Claudia Hartmann started Sour Sisters Ferments with a 20-litre ceramic crock, a rented bench at the Northcote Food Hub, and $4,000 in savings. Four years later, her Brunswick-based business is on track to turn over $2 million in the 2025–26 financial year, selling kimchi, kefir, and krauts to independent grocers and cafés from Fitzroy to Footscray.
Her timing matters. Melbourne's small business landscape is being squeezed from multiple directions right now. Property investors are pulling out of the market after the Allan government's budget adjustments to land tax thresholds, commercial rents in inner suburbs are creeping up again, and AI-driven competition is reshaping everything from marketing costs to online visibility. Against that backdrop, founders like Hartmann who have cracked independent wholesale are increasingly rare — and worth watching closely.
Building a Customer Base Without a Shopfront
Hartmann never opened a retail store. Her entire distribution network was built through two programs: the City of Melbourne's Small Business Grant Scheme, which gave her $8,500 in 2023 to upgrade her cold-storage equipment, and the Preston Market's Producer Saturdays stall program, which she credits with landing her first 12 wholesale accounts. She still runs a stall there on alternating Saturdays, arguing direct-to-consumer sales remain the best market research money can't buy.
By the end of 2024 she had moved production into a 180-square-metre leased space on Barkly Street, Brunswick, paying $28 per square metre per month — a rate she locked in on a three-year lease before the recent tightening of inner-north industrial vacancy rates, which the Property Council of Victoria reported had dropped to 3.2 per cent across the inner suburbs by March 2026. That lease decision alone saved her an estimated $40,000 annually compared with equivalent spaces coming to market now.

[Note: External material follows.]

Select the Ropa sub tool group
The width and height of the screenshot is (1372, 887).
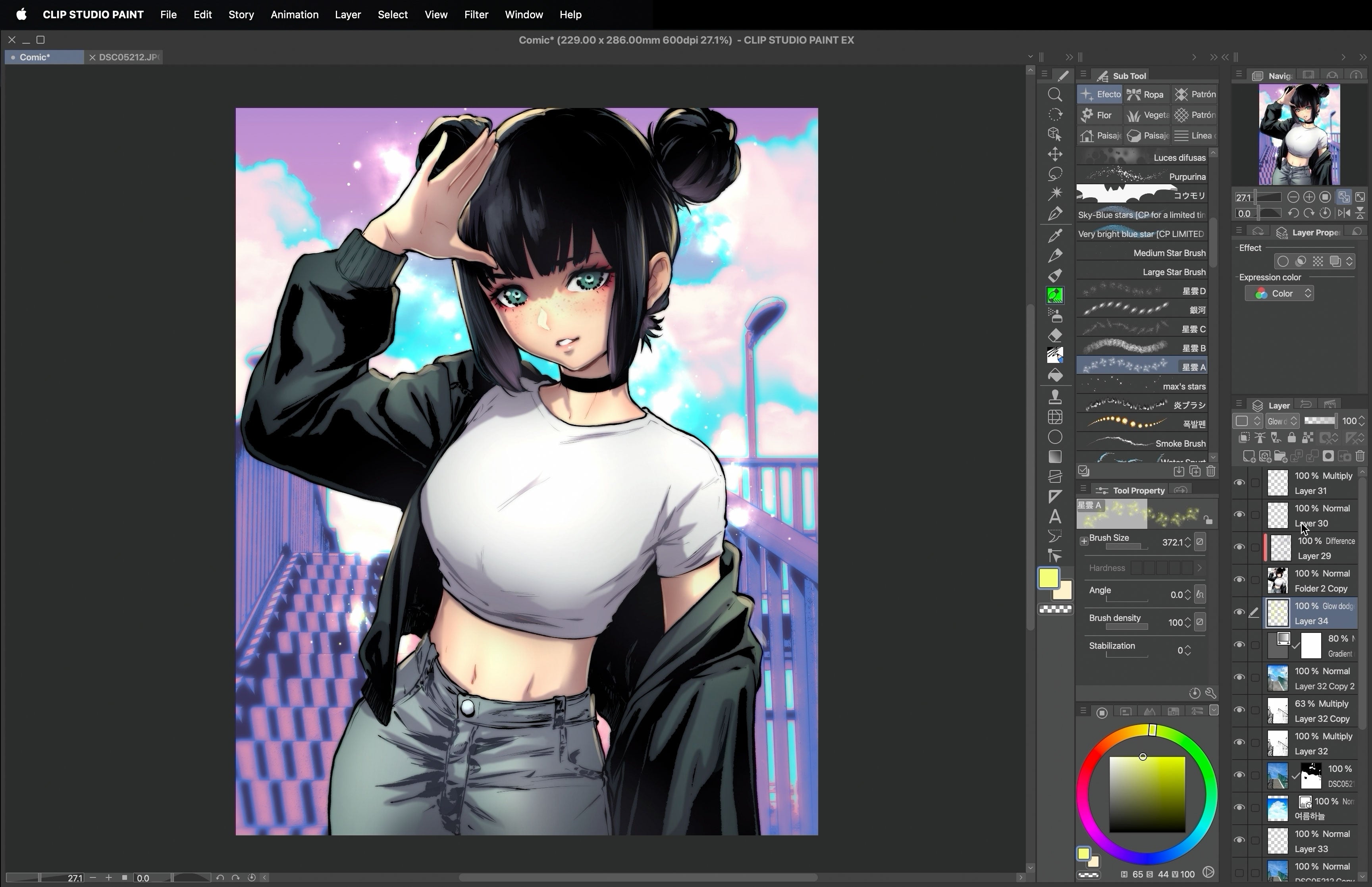pyautogui.click(x=1146, y=94)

Her wholesale price for a 500-gram jar of classic kimchi sits at $7.40 to stockists, retailing at most outlets between $12 and $14. Margins are thin by food industry standards — roughly 38 per cent after labour and ingredients — but Hartmann has kept headcount deliberately lean, employing three full-time production staff and using Kinfolk Co-working in Collingwood for her administrative and sales work two days a week rather than paying for a dedicated office.
Saying No to Coles Was the Decision That Changed Everything
Earlier this year Hartmann declined a ranging inquiry from a major national supermarket chain. The offer would have required her to produce at three times her current volume within six months, accept 90-day payment terms, and absorb the cost of refrigerated logistics to distribution centres in Laverton North and Dandenong South. She passed.
The decision was strategic rather than ideological. At her current scale, the supermarket contract would have consumed all available production capacity, eliminated her ability to supply the 47 independent café and grocery accounts she had built — clients including Piedimonte's in Fitzroy North and the Source Bulk Foods store on High Street, Northcote — and exposed her to delisting risk within 18 months if velocity targets weren't met. She has seen that happen to two other Melbourne food founders she declines to name.
Instead, Hartmann is investing $120,000 in a second fermentation room and targeting 80 wholesale accounts by December 2026. She is also in early conversations with the Queen Victoria Market's management about a permanent indoor stall from the November 2026 summer season.
For other small food and beverage founders watching her trajectory, the practical lessons are specific: lock in commercial leases before vacancy tightens further, use producer market programs as wholesale acquisition channels rather than just weekend revenue, and model any large retailer offer against the total cost of compliance before signing. The City of Melbourne's next round of small business grants opens in August — applications close September 5. Hartmann says she will be applying again.